W杯で日本がチュニジアに勝った日曜の昼、渋谷スクランブル交差点で起きたこと
21日に行われたサッカー・ワールドカップの日本対チュニジアでは、日本がチュニジアを圧倒する形で4-0で勝利した。大会で初ゴールを決め、ダメ押しの4点目も決めた上田綺世をはじめ、攻撃陣も守備陣も徹底して役割を発揮。チュニジアからのシュートを2本に抑え、枠内シュートに至っては0本。日本サッカー協会名誉総裁の高円宮久子さまも見守る中、ワールドカップ1000試合目となった記念マッチで、日本代表は見事な結果を残した。
現地時間では20日の22時、日本時間では21日の13時に開催された試合だが、渋谷スクランブル交差点では、後半戦が始まってから警察が交通規制などの準備を行っていた。言うまでもなく、試合後にサポーターらがスクランブル交差点に集まるのを警戒しての動きだ。
「DJポリス」による通行人・車の運転手らへの往来に関する呼び掛けは、試合終了前から行われていた。また、FNNとテレビ朝日がYouTubeで配信しているライブカメラには、それぞれ数千人の視聴者が集まっており、良くも悪くも高い関心を寄せられているように見えた。
試合終了直後、配信者と思われる人物が試合結果を叫び、「準備はいいか」「お祭りが始まるぞ」と周囲に呼び掛ける。

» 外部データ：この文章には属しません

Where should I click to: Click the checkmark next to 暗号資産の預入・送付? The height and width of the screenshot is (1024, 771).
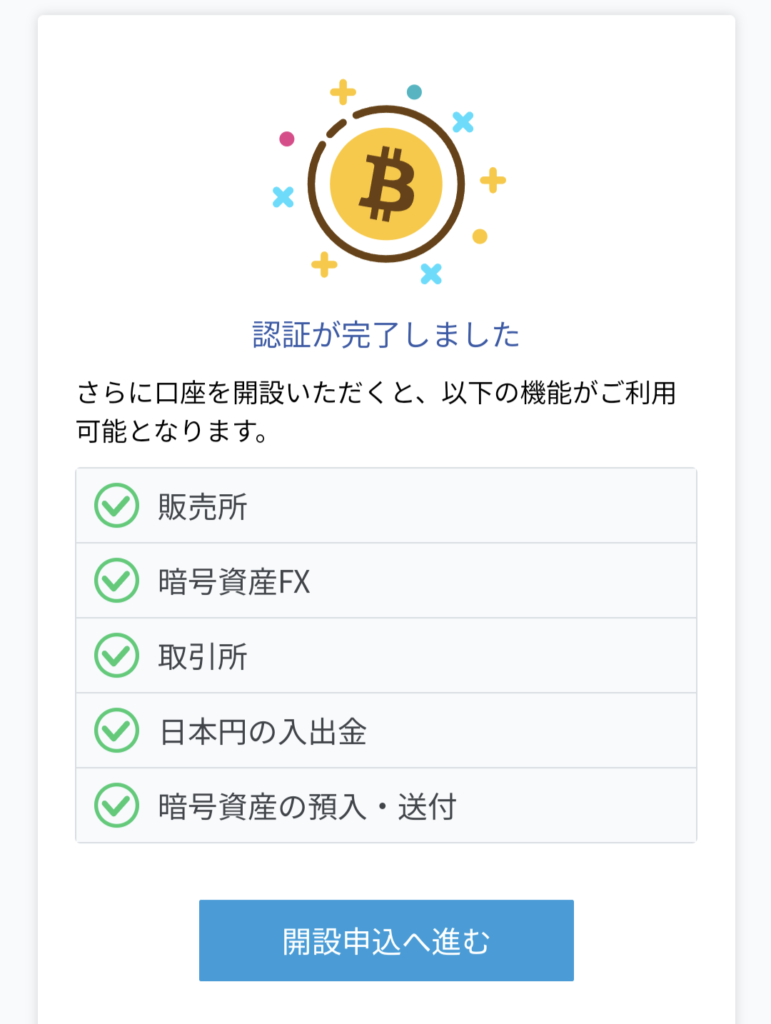pyautogui.click(x=116, y=806)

「(信号が)赤になったら戻るよ」「(歩道と車道の境目を指して)ここがオフサイドライン」などと述べ、ルールを尊重した言動を見せていたが、青信号になると人々が各方面から一斉に中央へと集まっていく。
試合が終了してから十数分が経過すると、渋谷センター街や神宮通り方面からも人がなだれ込んできた。MIYASHITA PARKなど、複数の施設で行われていたライブビューイング会場の人々が集まってきたものと思われる。このエリアにおける人口密度は急激に上昇し、体感では30度を軽く超えているようだった。スターバックスSHIBUYA TSUTAYA 2F店などの一部施設では、この人だかりにスマホなどを向けて眺めている人もいた。
海外では、赤信号になったら歩道に戻る観衆たちの姿が素晴らしいと評価されている。しかし、これだけの人数が集まっているということもあってか、赤信号のタイミングで歩道に「戻りたくても戻れない人」が増えていく。
警察からの注意を守らない人も、わずかながら存在した。基本的には「(肩車から)降りてください」「それぞれの方向へ進んでください」など、お願いベースでの呼び掛けが行われたが、中央で水を散布する男性などが現れると「物を投げるのはやめなさい」「水をまいている皆さんは直ちにやめなさい」と、語気を強める場面があった。
「ポイ捨てしたら罰金」のはずが
変化したのは警察の言葉遣いだけではない。試合終了から1時間が経過すると、地面からガシャガシャという音が響き渡るようになった。音の発信源はペットボトルである。
渋谷区では今月から「渋谷区ポイ捨て禁止ルール」が制定され、路上にゴミを捨てた場合は2000円の過料を支払うことになる。だが、確認しただけでもペットボトル12本、プラスチック製のカップ11個、ビールの空き缶4本、ガラスの瓶1本が落ちていた。一方で、過料の処罰を受けている人もいなかったようだ。
最終的には清掃業者らがゴミを片付けたとみられるが、大衆に交じって大騒ぎをしていた配信者の1人が、自撮り棒とビニール袋を器用に持ちつつ、清掃作業を行っている姿も見かけている。
16時前後、取材を続けていた報道関係者が「疲れた」と口にしているのを耳にしたが、この直後から突然熱気が収まり始める。「バモニッポン」のリズムで太鼓を鳴らす人はいるが、掛け声を発する人はいない。
周りを見渡すと、サムライブルーのユニフォームを着た人々が明らかに減っていた。横断歩道に沿って規制線を張ったり、「DJポリス」として周辺に呼び掛けを行ったりしていた警察官たちも、少しずつ撤収作業に入る。
異様な熱気を発していた空間は落ち着きを取り戻し、いつものにぎやかな渋谷に戻った。信号が切り替わる直前でスマートフォンを落とす、信号が切り替わった交差点で車が立ち往生するなど、大小さまざまなトラブルも発生していたが、負傷者が出なかったことは不幸中の幸いと言えるかもしれない。